For ECC, there's no reason to really expect that adding ECC to everything would really make things too expensive or slow long term. For a long time the reason why desktops did not have ECC was pretty much because intel wanted people who really need ECC to buy Xeons.
Exactly like how we try to recreate the effect of ECC hardware but without its "weight" (cost, complexity). For a problem that's not nearly as visible or life and death.
> too expensive or slow long term
Not "too" expensive long term still means more expensive especially short term, like when the person buys it. For an issue no average consumer is actually frustrated about. Why are we still debating why those consumers don't care about ECC? How is it different from hot swappable RAM for the average Joe? They'll upgrade or expand their RAM more often than they'll get frustrated about the effect of bitflips. So why not have hot swappable memory? Because as much as I'd love hot swappable anything, regular consumers neither care about it nor want to pay for it.
You're making a claim about what people would choose. If you have no related data, and logic could support multiple outcomes, then a claim like that is basically useless.

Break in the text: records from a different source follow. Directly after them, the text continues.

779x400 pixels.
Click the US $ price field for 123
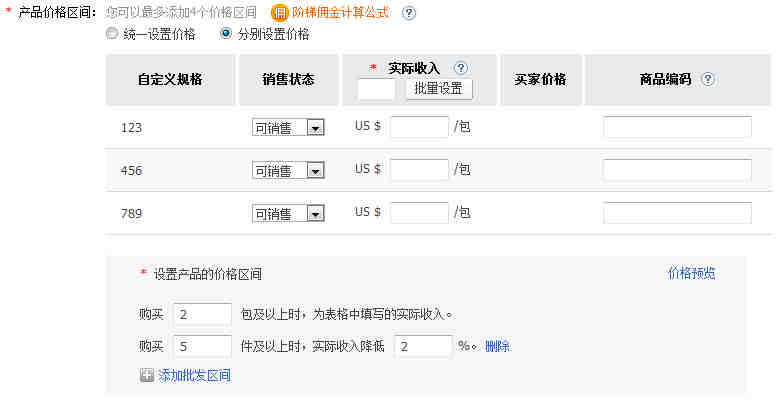pyautogui.click(x=419, y=127)
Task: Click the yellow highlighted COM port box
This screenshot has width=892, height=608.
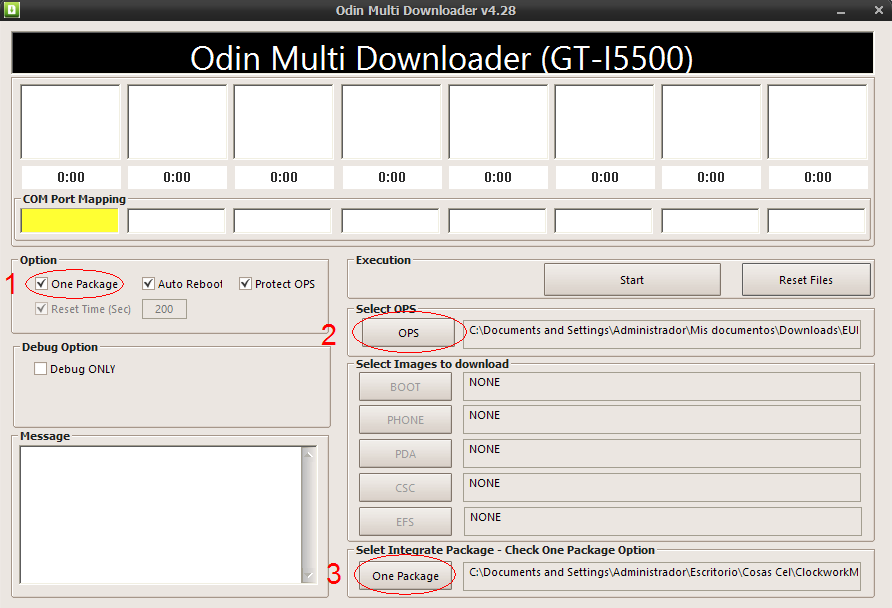Action: [x=68, y=220]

> You confused manufacturing costs, price of the product, and profit margins.
I'm not sure why you think this.
> Again supporting my statement that even if presented with 2 absolutely identical parts save for ECC vs. LEDs the vast majority of consumers will go for LEDs because they don't care or know about ECC.

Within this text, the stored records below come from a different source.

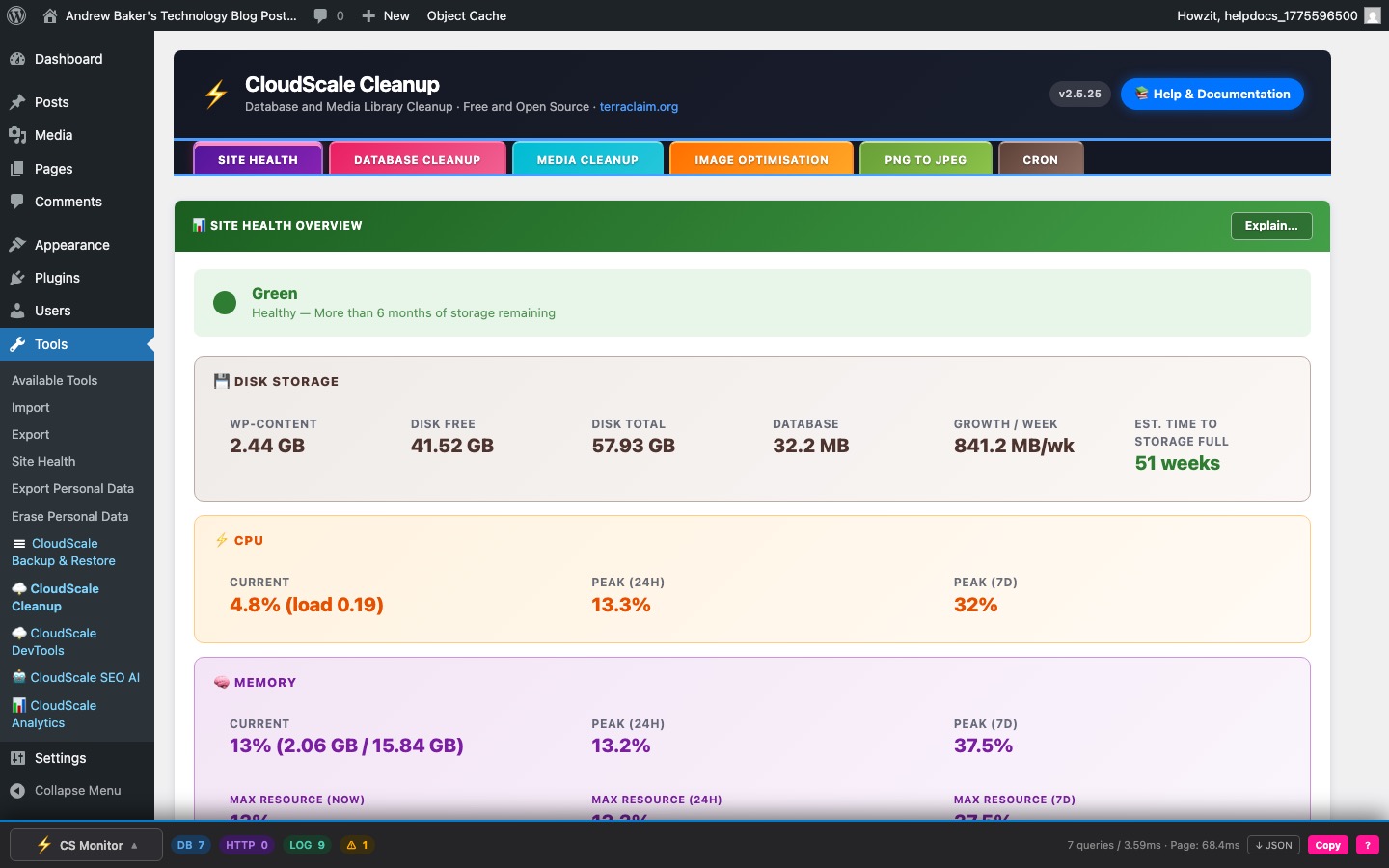The width and height of the screenshot is (1389, 868).
Task: Switch to the DATABASE CLEANUP tab
Action: click(x=417, y=158)
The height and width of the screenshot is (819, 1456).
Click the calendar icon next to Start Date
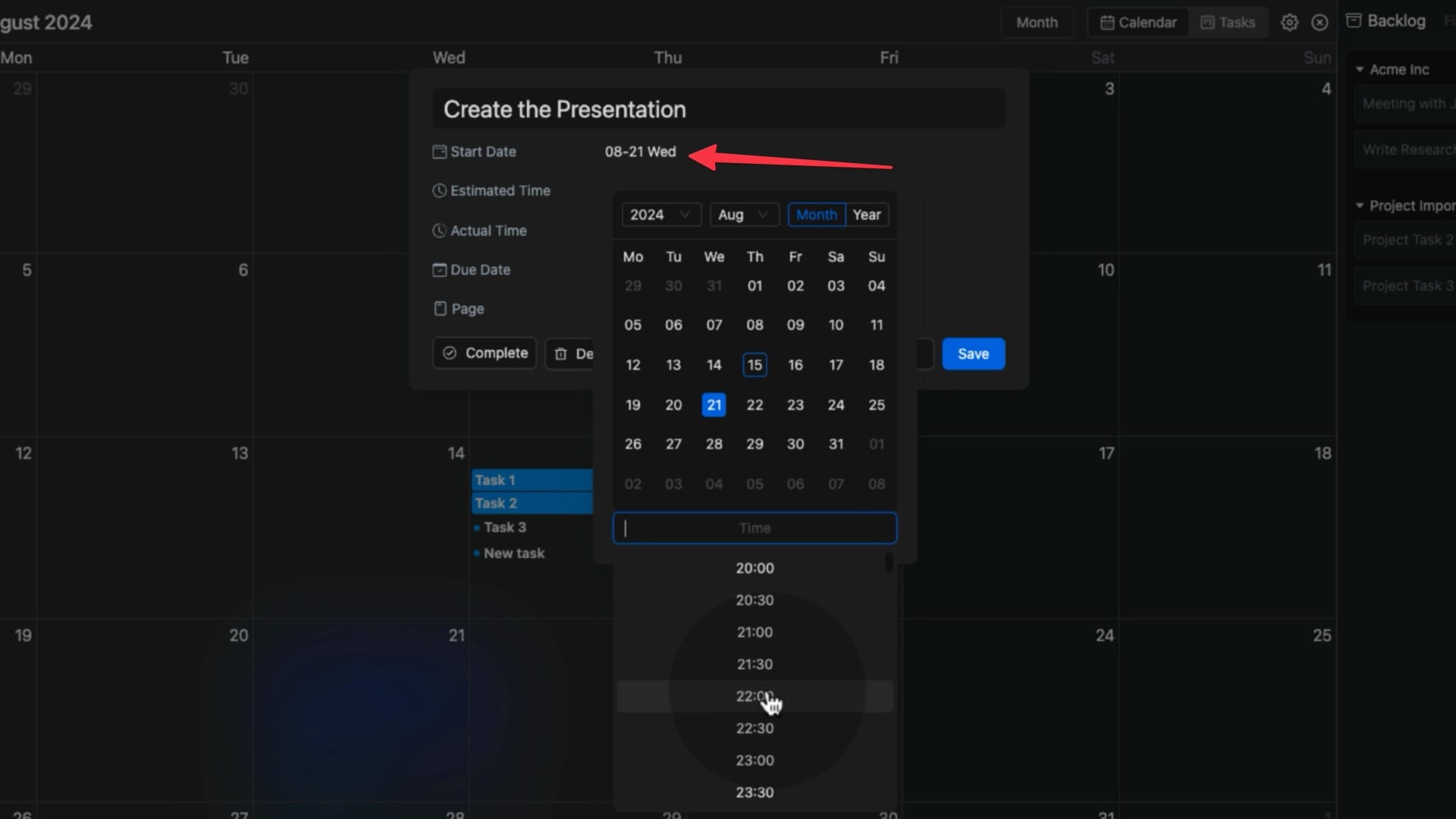point(438,151)
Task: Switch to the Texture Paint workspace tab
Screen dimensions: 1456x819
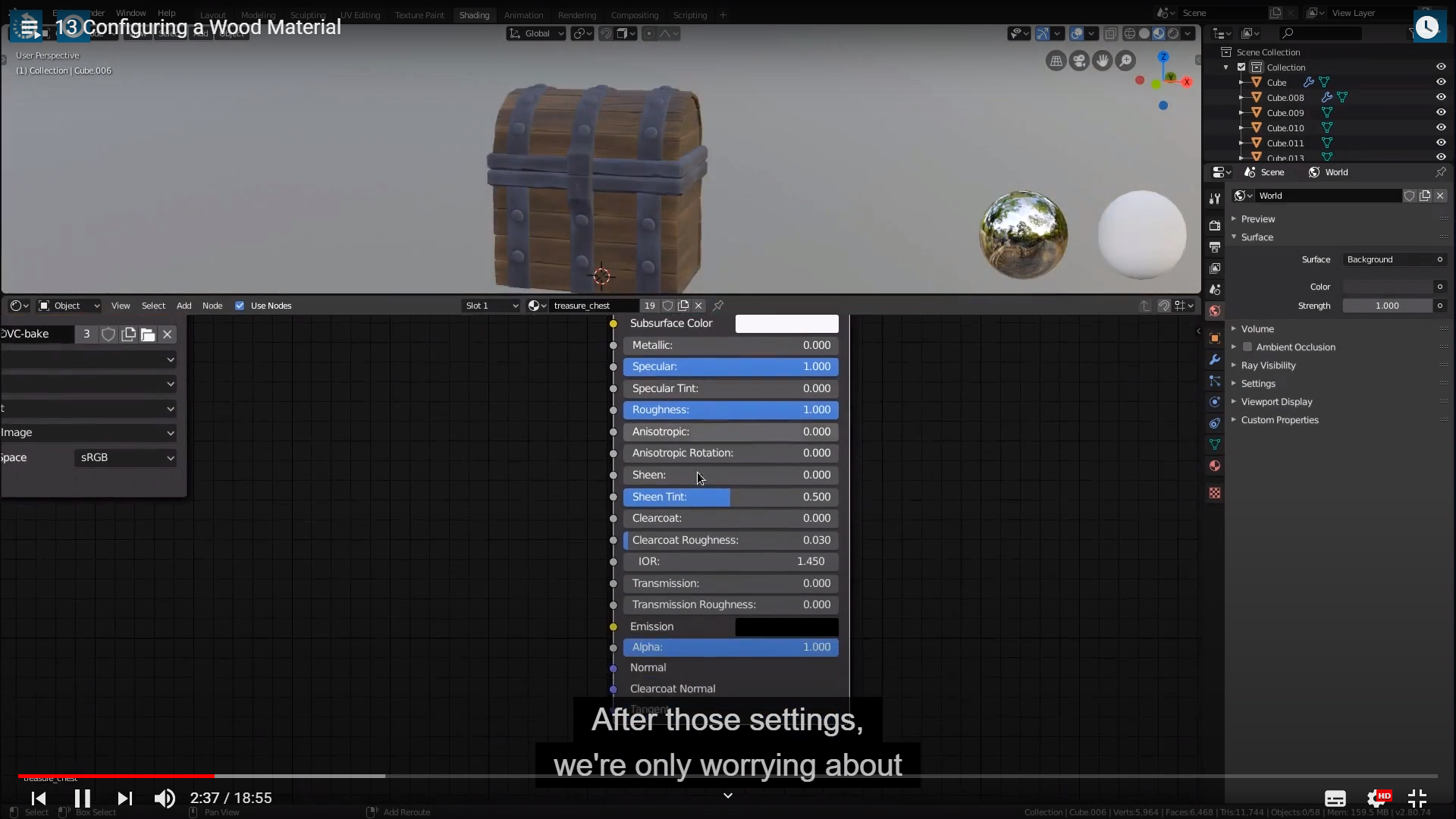Action: [x=419, y=15]
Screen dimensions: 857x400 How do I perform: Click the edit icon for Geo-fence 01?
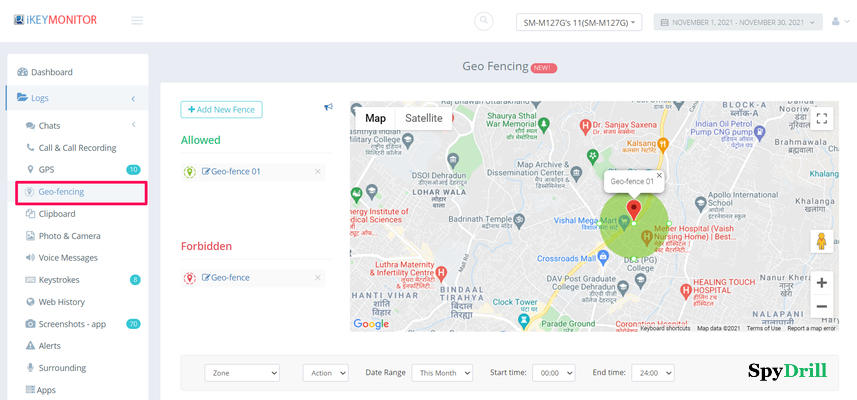pyautogui.click(x=206, y=172)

Sure, if you don't tell them that it's ECC they won't pick the ECC part.
If you actually do a fair test, and put them side by side while explaining that one protects them from memory errors and the other looks cooler, you can't assume they'll all pick the LED.
When people never even think of ECC, that is not evidence that they wouldn't care or know about it in a head-to-head competition.

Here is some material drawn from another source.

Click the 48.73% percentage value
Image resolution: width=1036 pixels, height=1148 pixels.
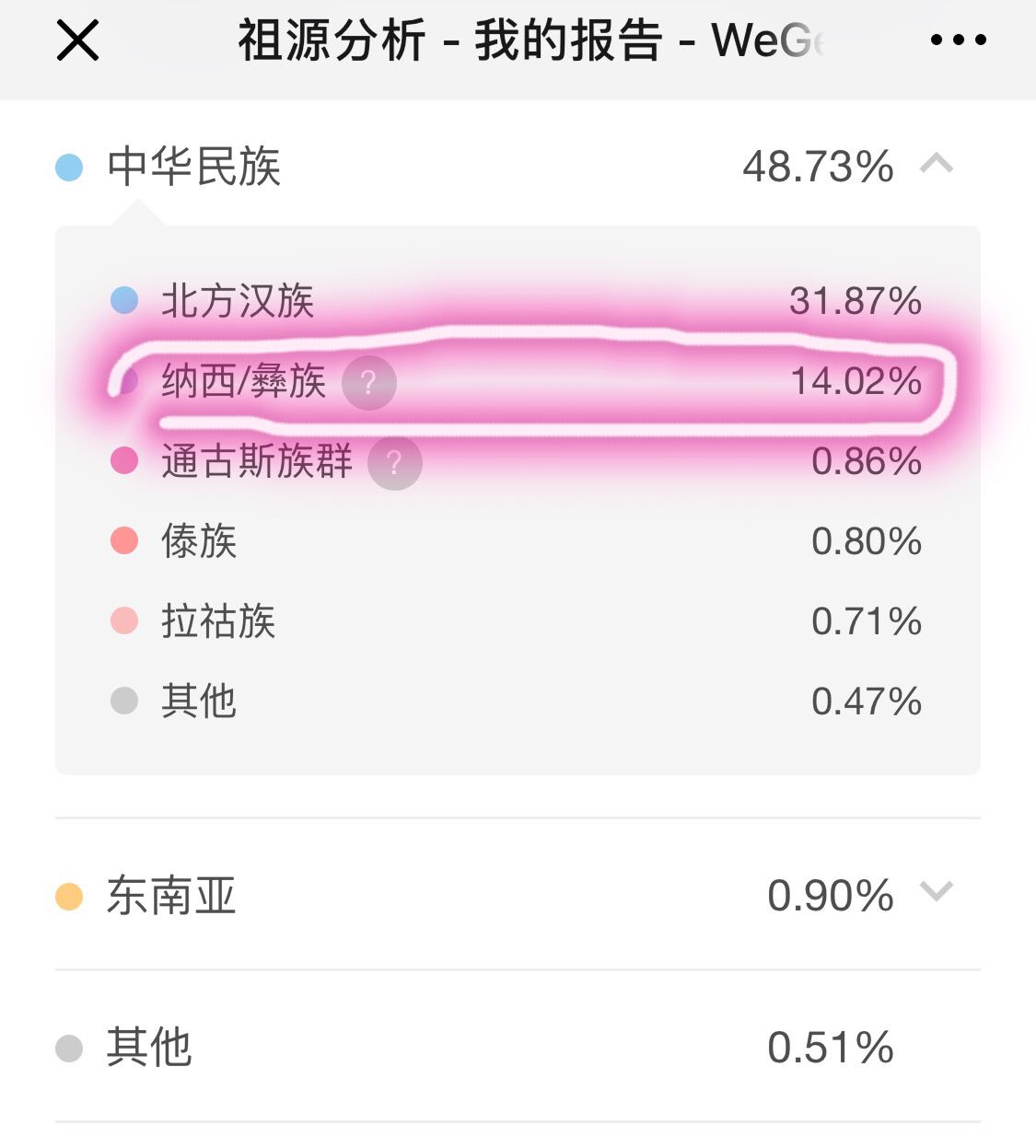pos(818,167)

My claims are common sense and supported by the real life: regular people don't know what ECC is, and those who do find the problem's impact is too minor to get palpable benefits from fixing it. Why are you being pedantic if you aren't actually going to bring arguments at the same level you expect from me?
> If you actually do a fair test, and put them side by side while explaining that one protects them from memory errors and the other looks cooler, you can't assume they'll all pick the LED.
Isn't this exactly the kind of claim you yourself characterize one paragraph above as "useless" because "you have no related data, and logic could support multiple outcomes"? Sure, if people were more tech-educated then my assumption might be wrong. But people aren't more educated so...
The benefits of LEDs are hard to miss (light) all the time. The benefits of ECC are hard to observe even in that fraction of a percent of the time. Human cellular "bitflips" happen every hour but they don't visibly affect you so you also consider it's not an issue that demands more attention, like constant solar protection. People aren't keen on paying to solve problems they never suffered from, or even noticed, especially when you tell them they happen so often still with no obvious impact. Unless they have no choice, like OEMs selling ECC RAM only devices.
Sell me ECC memory when my (actual real life) 10 year old desktop or 5 year old phone never glitched. Sell me ECC RAM when my Matlab calculations come back different every time. See the difference?
> When people never even think of ECC, that is not evidence that they wouldn't care or know about it in a head-to-head competition.
Well then, I guess none of us has any evidence except today people buy LEDs not ECC RAM. Educate people or wait until manufacturing process and design are so susceptible to bitflips that people notice and it will be a different conversation.
Regular people aren't given the choice! The things you're quoting about the real world to support your argument are incompatible with a scenario where someone is actually looking at ECC and LED next to each other. And I'm not being "pedantic" to say that, it's a really core point.
> Isn't this exactly the kind of claim you yourself characterize one paragraph above as "useless" because "you have no related data, and logic could support multiple outcomes"?
A claim of a specific outcome is useless. "you can't assume" is another way of phrasing the lack of knowledge of specific outcomes.
> Sure, if people were more tech-educated then my assumption might be wrong. But people aren't more educated so...
It's the kind of thing that can go on a product page. But first someone has to actually make a consumer-focused sales page for ECC memory, and the ECC has to be plug-and-play without strong compatibility worries.
And just like when LEDs spread over everything, it's something that you can teach people about and create demand for with a bit of advertising.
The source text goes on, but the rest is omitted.